Last editedFeb 20212 min read
Every business needs to have solvency, or it’s game over very quickly, but just what does that mean in practical terms? Explore everything you need to know, starting with our solvency definition.
Solvency refers to a company’s ability to cover its financial obligations. But it’s not simply about a company being able to pay off the debts it has now. Financial solvency also implies long-term financial stability. Let’s explore this concept in a little more depth.
Short-term vs. long-term solvency
The long-term ability to cover financial obligations is known as solvency. In contrast, the ability to cover your short-term debts is known as liquidity, i.e., the proportion of your business’s assets that can be quickly liquidated. So, the term ‘solvency’ always means long-term solvency, as it’s possible for a company to have high liquidity but low solvency. This would imply that the business will soon face financial difficulty.
A healthy company will have a good amount of both short-term liquidity and long-term financial solvency.

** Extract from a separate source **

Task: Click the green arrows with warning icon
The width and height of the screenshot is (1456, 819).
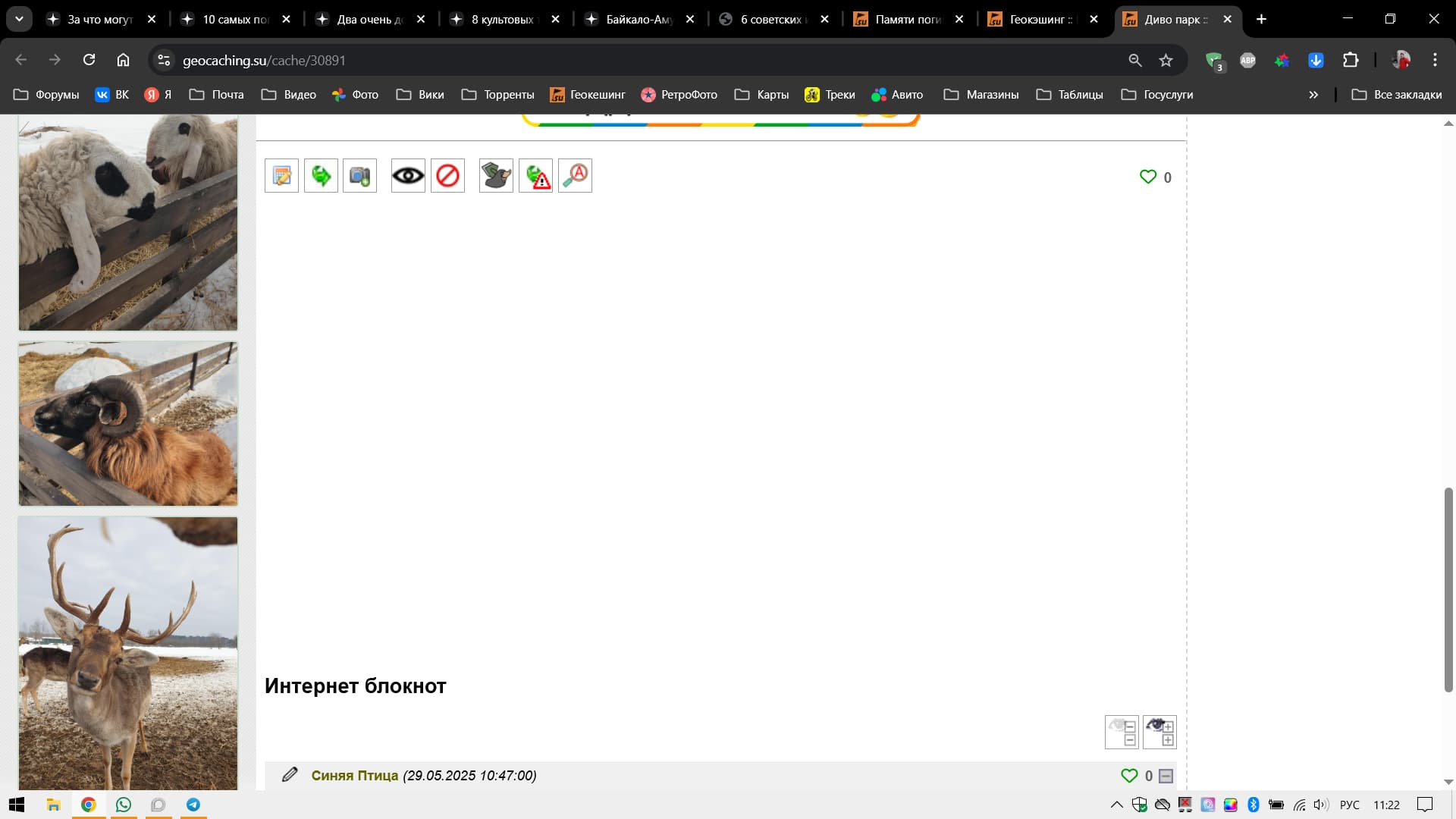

Ratios for financially solvent companies
Assets and liabilities define solvency for a business. That is, a company needs enough assets comparative to its liabilities. Generally, businesses should aim to have twice as many assets as liabilities for a ratio of 2:1. Other ratios can also be measured to find how well-positioned a company is to cover debt, including:
Debt to inventory
Debt to net worth
Debt to capital
Debt to equity
Total liabilities to net worth
How to find a company’s financial solvency
To work out if a company is financially solvent, look at the balance sheet or cash flow statement. The former should show a higher value in assets than liabilities. A cash flow statement should reflect timely payment of debt, as well as the company’s ability to pay those debts. In addition, it should also provide an indication of how many liabilities the company has.

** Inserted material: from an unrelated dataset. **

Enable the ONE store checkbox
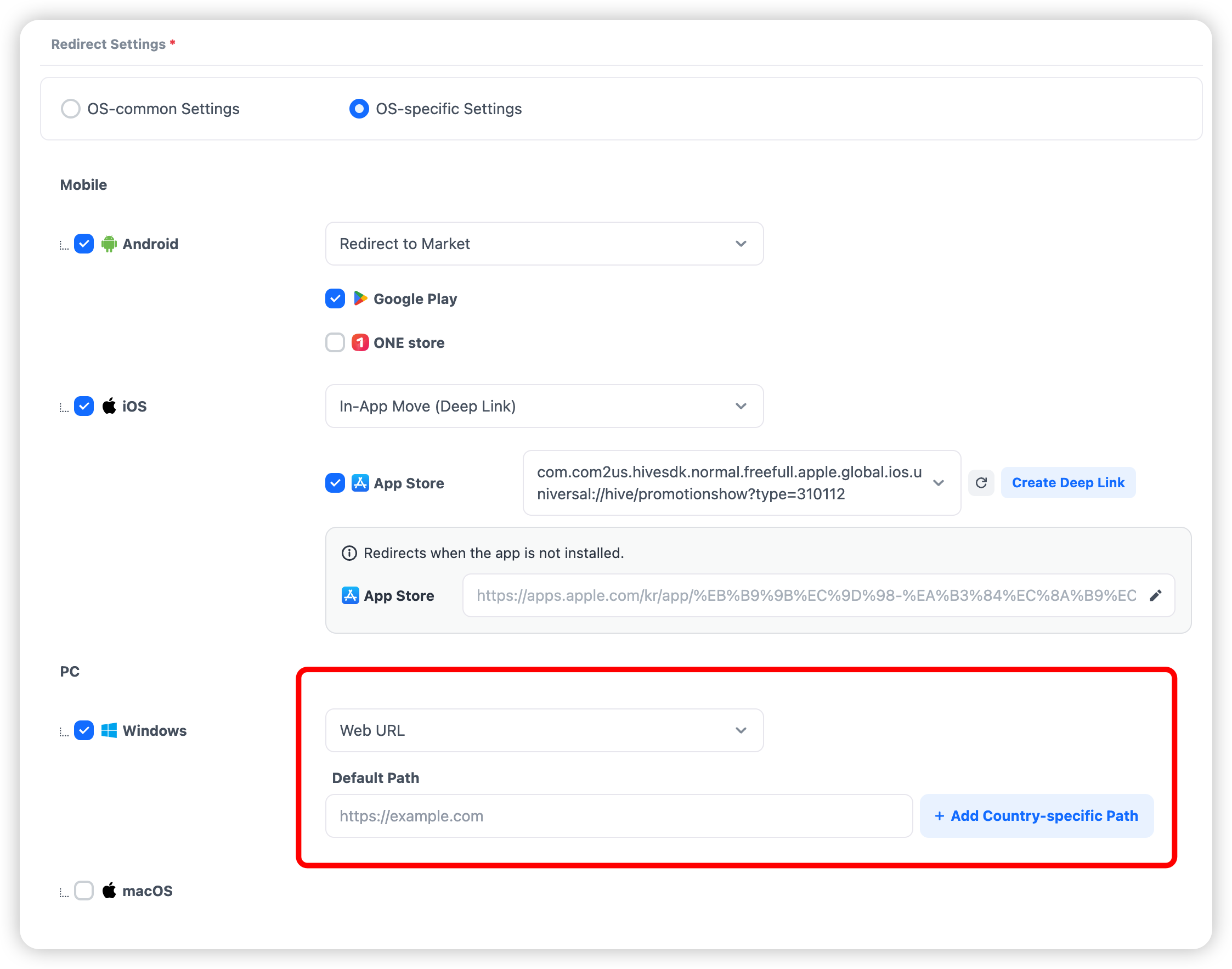The image size is (1232, 969). [335, 343]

It’s important to remember that a company may have very few debts to pay while also exhibiting poor money management in other areas. So, while this can result in a healthy solvency ratio, the actual outlook for the company may not be as optimistic as this implies. Double entry bookkeeping will make it easy to see if money management needs to be tightened up.
Viability vs. solvency
Viability and solvency are both necessary for financial health, but they are not the same thing. While being financially solvent is centered around a company’s ability to pay off its debts in the long-term, viability refers to a business’s ability to turn a profit over a long period. Viability isn’t just about financials, but how well poised for success the business is as a whole, taking into account things like marketing, customer base, and competitive advantage.
What happens if a company is not financially solvent?
A company that is not financially solvent will need to secure a plan for debt repayment or go into administration. If a company is not solvent due to issues other than debt, then it may need to consider tools like a restructure, staff redundancy, or downsizing.